Return the records below from the line containing "Task: Open Screen Time settings" onward, exactly, through and including the last line.

Dataset entries: Begin

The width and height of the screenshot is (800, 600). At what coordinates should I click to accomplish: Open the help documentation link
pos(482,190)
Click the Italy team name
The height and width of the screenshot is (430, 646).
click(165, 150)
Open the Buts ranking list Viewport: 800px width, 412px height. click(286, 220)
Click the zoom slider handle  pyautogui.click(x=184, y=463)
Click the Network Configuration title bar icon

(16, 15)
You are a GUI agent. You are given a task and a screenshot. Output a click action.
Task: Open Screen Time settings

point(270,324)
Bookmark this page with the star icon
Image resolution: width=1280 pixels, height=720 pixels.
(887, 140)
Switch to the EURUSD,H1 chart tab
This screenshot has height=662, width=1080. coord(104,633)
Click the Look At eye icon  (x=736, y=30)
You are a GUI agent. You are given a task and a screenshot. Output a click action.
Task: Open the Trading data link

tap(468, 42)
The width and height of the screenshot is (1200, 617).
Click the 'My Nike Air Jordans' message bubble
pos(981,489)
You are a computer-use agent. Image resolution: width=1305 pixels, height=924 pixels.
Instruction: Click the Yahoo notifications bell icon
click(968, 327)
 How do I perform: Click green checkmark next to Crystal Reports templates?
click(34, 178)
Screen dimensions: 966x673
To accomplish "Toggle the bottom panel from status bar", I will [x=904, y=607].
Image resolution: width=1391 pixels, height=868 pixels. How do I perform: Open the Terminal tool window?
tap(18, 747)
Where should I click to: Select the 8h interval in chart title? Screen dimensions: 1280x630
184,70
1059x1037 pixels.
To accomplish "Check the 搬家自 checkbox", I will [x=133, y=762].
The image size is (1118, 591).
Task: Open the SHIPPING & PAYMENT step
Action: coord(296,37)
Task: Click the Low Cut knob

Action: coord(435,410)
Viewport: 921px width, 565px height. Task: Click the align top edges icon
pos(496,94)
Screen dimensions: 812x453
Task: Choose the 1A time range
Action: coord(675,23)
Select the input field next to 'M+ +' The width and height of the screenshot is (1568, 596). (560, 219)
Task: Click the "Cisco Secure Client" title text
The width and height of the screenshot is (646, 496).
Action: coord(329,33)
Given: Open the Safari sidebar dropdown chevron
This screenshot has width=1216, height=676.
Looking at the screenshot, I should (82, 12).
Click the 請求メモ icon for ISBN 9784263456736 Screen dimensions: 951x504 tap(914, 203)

Dataset entries: End

Completed exercise:
Task: Open Screen Time settings

point(270,324)
Bookmark this page with the star icon
Image resolution: width=1280 pixels, height=720 pixels.
(887, 140)
Switch to the EURUSD,H1 chart tab
This screenshot has height=662, width=1080. coord(104,633)
Click the Look At eye icon  (x=736, y=30)
You are a GUI agent. You are given a task and a screenshot. Output a click action.
Task: Open the Trading data link

tap(468, 42)
The width and height of the screenshot is (1200, 617).
Click the 'My Nike Air Jordans' message bubble
pos(981,489)
You are a computer-use agent. Image resolution: width=1305 pixels, height=924 pixels.
Instruction: Click the Yahoo notifications bell icon
click(968, 327)
 How do I perform: Click green checkmark next to Crystal Reports templates?
click(34, 178)
Screen dimensions: 966x673
To accomplish "Toggle the bottom panel from status bar", I will [x=904, y=607].
Image resolution: width=1391 pixels, height=868 pixels. How do I perform: Open the Terminal tool window?
tap(18, 747)
Where should I click to: Select the 8h interval in chart title? Screen dimensions: 1280x630
184,70
1059x1037 pixels.
To accomplish "Check the 搬家自 checkbox", I will [x=133, y=762].
The image size is (1118, 591).
Task: Open the SHIPPING & PAYMENT step
Action: coord(296,37)
Task: Click the Low Cut knob

Action: coord(435,410)
Viewport: 921px width, 565px height. Task: Click the align top edges icon
pos(496,94)
Screen dimensions: 812x453
Task: Choose the 1A time range
Action: coord(675,23)
Select the input field next to 'M+ +' The width and height of the screenshot is (1568, 596). (560, 219)
Task: Click the "Cisco Secure Client" title text
The width and height of the screenshot is (646, 496).
Action: coord(329,33)
Given: Open the Safari sidebar dropdown chevron
This screenshot has width=1216, height=676.
Looking at the screenshot, I should (82, 12).
Click the 請求メモ icon for ISBN 9784263456736 Screen dimensions: 951x504 tap(914, 203)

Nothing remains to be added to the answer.